Digital Receipts Transform Uganda's Dairy Supply Chain Transparency
In a recent initiative in Uganda, 13 dairy cooperatives partnered to implement digital receipts for smallholder farmers. This project aimed to improve transparency in the dairy supply chain, where farmers often face challenges due to reliance on informal transporters. Farmers received SMS messages twice a week detailing the volume of milk delivered and recorded in their name at the cooperative.
The intervention was evaluated through a randomised controlled trial involving 766 farmers and 70 transporters. Findings indicated that farmers who delivered milk themselves were 6-10 percentage points more likely to continue deliveries during the intervention. Additionally, milk quality improved by nearly 13%, particularly among farmers using transporters.
Accountability among transporters increased, as treated farmers were 20-26 percentage points more likely to detect discrepancies between farm and cooperative records. They were also 14-17 percentage points more likely to change transporters and reported lower trust in intermediaries. These digital receipts helped reveal previously hidden misconduct.

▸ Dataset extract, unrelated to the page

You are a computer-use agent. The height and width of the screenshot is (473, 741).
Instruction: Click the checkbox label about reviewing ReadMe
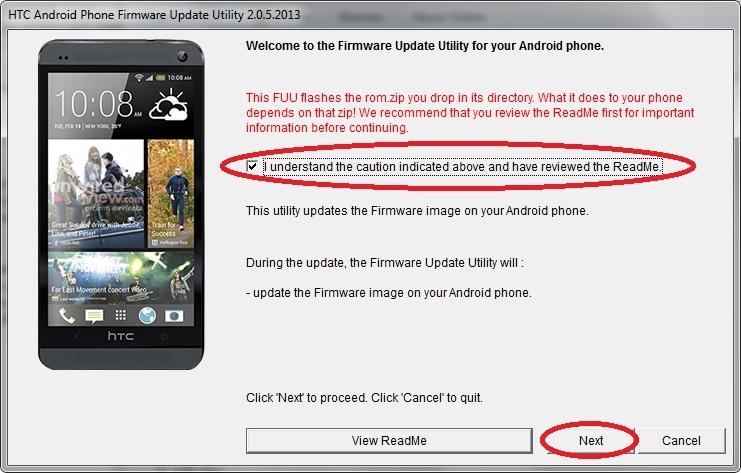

The study demonstrated that simple digital tools could empower farmers by providing timely, verifiable information, potentially reshaping behavior across the supply chain. The system's reliance on basic mobile phone infrastructure makes it scalable even in resource-constrained environments.
Beyond the dairy sector, these findings suggest potential applications in other agricultural markets facing similar information frictions. Digital tools can realign incentives, improve transparency, and enable more equitable market participation.